Again, it is just like sports doping - which is why regulatory bodies in sports now are keeping testing sample for 7, 8, 10 years. So that by the time they catch up to the technology of the "free market" of cheating they still have evidence. Not so much in financial markets.

Leaving aside the question of what the heck the stock market is for - i.e. was the intention ever that the market is about some computer who can see orders at 1/3000th of a second front running another computer who can see them at 1/2000th of a second and/or make 800 trades within that 1 second? - my main worry is this field has become so weighted to a few players that many of the common folk will just throw up their hands in despair at how rigged the game is. (if they pay attention of course) The market has always been weighted to those in the know - that has not changed - but it appears now its taken on extreme levels that we have never seen before. It makes me wonder what the PhDs at Renaissance Capital who we celebrate as geniuses have been doing with their algorithms all these years to create their 40% year after year returns.

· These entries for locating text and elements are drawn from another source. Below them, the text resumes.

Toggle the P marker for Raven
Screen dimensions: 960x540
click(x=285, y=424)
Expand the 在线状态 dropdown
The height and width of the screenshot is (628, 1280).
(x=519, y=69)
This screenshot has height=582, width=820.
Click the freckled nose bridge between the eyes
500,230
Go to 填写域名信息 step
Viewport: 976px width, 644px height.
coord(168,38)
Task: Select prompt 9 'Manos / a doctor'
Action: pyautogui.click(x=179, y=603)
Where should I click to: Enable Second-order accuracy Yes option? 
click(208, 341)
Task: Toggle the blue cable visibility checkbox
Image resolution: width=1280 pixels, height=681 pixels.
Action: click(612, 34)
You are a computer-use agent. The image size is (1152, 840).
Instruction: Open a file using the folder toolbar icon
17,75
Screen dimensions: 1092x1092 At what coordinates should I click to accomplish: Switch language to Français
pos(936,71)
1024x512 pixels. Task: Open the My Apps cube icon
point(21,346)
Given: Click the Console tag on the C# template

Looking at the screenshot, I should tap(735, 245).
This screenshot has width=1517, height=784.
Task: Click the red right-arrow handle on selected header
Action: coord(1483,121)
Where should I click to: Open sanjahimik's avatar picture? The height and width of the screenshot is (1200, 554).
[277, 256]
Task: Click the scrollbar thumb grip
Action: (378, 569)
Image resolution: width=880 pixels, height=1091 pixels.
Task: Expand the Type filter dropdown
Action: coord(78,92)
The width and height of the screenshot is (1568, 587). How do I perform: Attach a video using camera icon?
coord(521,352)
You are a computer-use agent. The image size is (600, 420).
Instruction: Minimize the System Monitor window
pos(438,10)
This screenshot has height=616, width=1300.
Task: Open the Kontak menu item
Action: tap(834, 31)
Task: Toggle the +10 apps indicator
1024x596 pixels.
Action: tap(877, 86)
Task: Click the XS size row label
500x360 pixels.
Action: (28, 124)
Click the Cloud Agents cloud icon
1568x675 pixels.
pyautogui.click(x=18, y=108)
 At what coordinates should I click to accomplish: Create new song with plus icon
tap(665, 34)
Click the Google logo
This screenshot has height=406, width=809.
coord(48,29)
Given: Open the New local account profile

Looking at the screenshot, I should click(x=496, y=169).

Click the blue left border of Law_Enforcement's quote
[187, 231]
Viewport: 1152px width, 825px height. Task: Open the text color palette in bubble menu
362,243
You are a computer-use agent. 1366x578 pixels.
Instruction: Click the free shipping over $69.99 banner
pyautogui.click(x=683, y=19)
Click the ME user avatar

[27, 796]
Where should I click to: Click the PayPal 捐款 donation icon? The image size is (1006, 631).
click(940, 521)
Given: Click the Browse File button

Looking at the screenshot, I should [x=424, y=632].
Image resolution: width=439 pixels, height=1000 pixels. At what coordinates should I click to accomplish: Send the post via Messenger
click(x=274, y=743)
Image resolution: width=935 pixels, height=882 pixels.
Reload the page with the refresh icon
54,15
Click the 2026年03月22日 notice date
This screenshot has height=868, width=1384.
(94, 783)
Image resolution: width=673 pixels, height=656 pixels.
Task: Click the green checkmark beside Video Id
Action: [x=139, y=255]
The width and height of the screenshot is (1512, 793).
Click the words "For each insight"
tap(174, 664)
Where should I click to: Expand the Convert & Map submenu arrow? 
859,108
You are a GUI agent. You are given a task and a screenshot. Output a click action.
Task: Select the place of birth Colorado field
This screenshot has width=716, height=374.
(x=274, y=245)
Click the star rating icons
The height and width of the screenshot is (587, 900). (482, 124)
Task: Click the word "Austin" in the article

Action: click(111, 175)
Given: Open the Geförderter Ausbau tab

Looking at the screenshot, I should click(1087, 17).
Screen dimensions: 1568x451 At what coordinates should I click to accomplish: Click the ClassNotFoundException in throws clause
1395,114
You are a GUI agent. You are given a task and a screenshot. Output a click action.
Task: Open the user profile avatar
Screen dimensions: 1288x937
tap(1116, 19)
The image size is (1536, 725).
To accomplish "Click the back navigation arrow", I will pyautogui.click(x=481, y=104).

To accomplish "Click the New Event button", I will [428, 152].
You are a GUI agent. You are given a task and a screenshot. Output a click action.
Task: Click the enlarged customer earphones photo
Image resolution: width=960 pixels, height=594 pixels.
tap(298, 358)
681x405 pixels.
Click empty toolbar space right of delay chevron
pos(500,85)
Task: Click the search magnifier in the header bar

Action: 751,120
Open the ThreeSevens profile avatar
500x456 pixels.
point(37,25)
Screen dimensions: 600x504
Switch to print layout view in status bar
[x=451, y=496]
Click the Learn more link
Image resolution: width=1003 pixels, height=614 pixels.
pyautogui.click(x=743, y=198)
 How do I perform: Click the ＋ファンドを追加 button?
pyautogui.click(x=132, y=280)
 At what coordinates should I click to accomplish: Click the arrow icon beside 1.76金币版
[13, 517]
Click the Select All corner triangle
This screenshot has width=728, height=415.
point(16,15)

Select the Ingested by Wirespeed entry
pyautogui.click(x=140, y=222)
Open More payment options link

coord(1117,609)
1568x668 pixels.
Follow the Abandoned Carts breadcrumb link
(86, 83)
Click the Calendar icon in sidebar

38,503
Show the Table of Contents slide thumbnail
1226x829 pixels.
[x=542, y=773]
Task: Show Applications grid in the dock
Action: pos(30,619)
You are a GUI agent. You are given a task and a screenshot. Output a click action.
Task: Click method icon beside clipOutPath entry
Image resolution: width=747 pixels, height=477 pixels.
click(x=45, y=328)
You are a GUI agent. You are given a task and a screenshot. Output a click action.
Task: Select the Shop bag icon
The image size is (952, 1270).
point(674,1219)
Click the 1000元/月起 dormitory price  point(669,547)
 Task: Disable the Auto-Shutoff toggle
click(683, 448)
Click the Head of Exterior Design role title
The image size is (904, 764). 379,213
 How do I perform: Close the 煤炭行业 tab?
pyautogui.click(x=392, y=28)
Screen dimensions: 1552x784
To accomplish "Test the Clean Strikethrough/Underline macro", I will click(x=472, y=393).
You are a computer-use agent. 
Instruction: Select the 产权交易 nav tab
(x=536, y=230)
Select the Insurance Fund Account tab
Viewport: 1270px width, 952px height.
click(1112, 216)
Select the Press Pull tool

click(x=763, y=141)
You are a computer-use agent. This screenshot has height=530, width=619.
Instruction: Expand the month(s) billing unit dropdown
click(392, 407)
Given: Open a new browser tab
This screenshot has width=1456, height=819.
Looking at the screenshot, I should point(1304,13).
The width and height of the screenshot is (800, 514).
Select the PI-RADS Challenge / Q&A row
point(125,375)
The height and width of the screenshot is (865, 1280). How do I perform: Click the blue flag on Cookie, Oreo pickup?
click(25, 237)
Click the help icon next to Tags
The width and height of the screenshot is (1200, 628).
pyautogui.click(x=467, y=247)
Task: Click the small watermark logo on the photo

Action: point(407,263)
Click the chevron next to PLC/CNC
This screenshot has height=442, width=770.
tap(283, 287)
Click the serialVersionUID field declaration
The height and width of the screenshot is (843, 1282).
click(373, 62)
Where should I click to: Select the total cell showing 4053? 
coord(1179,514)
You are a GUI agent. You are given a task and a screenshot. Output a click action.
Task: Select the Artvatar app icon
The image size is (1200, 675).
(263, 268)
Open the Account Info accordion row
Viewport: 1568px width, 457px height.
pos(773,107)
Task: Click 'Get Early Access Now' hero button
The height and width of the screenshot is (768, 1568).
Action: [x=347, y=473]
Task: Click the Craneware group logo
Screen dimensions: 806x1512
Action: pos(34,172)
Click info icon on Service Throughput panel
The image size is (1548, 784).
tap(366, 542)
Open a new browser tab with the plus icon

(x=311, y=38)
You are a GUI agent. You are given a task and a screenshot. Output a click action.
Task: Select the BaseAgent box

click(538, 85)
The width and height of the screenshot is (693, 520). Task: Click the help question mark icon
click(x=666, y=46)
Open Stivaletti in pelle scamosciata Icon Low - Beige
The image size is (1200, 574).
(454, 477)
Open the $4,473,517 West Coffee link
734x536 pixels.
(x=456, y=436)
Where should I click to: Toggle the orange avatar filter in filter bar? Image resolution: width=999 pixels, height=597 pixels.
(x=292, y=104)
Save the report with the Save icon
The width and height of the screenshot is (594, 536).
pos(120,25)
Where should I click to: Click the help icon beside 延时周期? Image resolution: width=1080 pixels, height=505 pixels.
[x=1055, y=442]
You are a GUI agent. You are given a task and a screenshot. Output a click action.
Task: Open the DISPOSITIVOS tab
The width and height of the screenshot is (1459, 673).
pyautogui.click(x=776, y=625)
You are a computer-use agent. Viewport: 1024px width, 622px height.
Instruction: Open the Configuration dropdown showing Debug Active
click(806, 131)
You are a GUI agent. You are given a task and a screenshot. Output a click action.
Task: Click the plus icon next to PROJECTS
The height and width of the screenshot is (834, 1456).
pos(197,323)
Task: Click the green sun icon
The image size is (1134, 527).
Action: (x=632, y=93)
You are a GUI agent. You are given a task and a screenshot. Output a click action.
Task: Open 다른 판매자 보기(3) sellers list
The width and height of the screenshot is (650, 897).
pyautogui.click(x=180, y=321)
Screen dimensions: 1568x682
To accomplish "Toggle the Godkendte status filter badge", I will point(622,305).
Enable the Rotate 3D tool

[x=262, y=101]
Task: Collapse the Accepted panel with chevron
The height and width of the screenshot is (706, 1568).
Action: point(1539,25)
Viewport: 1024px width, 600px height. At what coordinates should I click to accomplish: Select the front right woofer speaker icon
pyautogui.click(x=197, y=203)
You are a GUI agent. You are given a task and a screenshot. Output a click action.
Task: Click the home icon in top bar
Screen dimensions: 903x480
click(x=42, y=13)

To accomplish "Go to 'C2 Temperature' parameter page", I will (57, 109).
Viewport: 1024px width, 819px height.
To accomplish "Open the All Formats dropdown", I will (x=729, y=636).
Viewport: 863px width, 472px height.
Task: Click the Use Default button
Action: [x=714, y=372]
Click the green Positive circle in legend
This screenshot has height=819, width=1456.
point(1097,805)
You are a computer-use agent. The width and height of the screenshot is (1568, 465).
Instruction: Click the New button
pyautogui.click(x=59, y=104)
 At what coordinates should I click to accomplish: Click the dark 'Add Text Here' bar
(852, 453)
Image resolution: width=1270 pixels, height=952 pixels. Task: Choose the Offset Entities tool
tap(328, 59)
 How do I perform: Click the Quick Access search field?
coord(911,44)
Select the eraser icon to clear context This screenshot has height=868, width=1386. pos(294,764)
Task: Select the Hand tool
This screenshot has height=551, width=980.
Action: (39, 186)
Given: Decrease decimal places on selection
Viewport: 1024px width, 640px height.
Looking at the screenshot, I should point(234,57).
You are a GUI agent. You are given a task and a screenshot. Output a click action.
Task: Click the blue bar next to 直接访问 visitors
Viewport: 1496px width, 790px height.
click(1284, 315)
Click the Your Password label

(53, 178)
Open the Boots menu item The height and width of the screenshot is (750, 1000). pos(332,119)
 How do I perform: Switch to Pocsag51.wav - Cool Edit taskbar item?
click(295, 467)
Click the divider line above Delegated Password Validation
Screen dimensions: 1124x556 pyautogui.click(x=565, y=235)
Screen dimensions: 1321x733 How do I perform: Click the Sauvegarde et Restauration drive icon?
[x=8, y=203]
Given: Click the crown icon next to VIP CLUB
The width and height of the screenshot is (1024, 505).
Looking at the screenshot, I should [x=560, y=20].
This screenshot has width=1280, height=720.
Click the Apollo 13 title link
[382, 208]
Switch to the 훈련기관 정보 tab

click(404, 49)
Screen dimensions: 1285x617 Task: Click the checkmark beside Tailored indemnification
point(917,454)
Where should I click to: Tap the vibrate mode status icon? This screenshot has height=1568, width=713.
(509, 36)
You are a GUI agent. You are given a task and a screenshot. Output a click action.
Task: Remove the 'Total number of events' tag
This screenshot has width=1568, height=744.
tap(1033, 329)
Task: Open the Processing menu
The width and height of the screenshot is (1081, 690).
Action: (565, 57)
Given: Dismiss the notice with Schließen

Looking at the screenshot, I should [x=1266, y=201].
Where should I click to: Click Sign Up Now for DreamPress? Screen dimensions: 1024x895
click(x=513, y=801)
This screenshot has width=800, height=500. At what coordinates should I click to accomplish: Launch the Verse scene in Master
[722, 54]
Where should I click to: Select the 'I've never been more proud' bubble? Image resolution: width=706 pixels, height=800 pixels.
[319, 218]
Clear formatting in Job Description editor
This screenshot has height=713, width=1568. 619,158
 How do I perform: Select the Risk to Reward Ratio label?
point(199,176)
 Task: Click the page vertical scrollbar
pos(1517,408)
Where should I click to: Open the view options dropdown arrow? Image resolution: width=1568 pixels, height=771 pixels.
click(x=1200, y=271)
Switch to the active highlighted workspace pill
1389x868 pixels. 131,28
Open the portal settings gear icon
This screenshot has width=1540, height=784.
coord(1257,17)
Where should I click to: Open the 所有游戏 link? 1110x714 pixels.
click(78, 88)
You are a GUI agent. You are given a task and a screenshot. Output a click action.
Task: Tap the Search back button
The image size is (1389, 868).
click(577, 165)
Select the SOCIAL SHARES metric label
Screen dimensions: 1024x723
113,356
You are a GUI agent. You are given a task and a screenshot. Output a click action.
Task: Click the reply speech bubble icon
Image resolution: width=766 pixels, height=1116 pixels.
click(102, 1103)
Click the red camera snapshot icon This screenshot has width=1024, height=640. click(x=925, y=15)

Now if you really sit on a grassy knoll you could say this is all part of a game - the Fed and Treasury looking the other way, letting Goldman and JPMorgan do as they please and in return for "not noticing anything" those firms help to stoke this stock market up. They have becomedo dominant in the markets - essentially we sit here watching 5-6 firms computers trading amongst each other and everyone else are hood ornaments to the action amongst those 5-6. I am not going to go that far other than to say we've been saying for months how every time this market shows even the least bit of technical damage we've seen a flurry of buying of S&P futures, sometimes of the magnitude that no one other than government could pay for ($10s of billions in minutes). And who best to execute these orders? In fact, who else COULD do it.

But even if you are not living on the grassy knoll - you just have to ask how is 1 firm so good that with thousands of traders it only lost money 2 days in an entire quarter. The answer is obvious - information access like no firm on the planet, and technological systems that the regulators will catch up to circa 2014.

p.s. one might also ask why a company that is now 70% hedge fund/30% bank is being treated as a bank. With all the benefits of.... i.e. borrow at rates no other hedge fund can get, speculate at will, if things blow up - the taxpayer is there to help again. Oh, oligarchs....

•Today’s filing showed the weighted average interest rate paid by Goldman Sachs on its unsecured short-term borrowings dropped to 1.70 percent in June from 2.14 percent in March and from 3.37 percent in November. 

•Banks such as Goldman Sachs are benefiting from lower borrowing costs after the Federal Deposit Insurance Corp. in October started guaranteeing bank debt issues that mature within three years. Goldman Sachs said in today’s filing it had $25.1 billion of debt guaranteed by the FDIC under the agency’s Temporary Liquidity Guarantee Program. The bank sold about $30 billion of the FDIC-backed securities between November and March, according to company filings.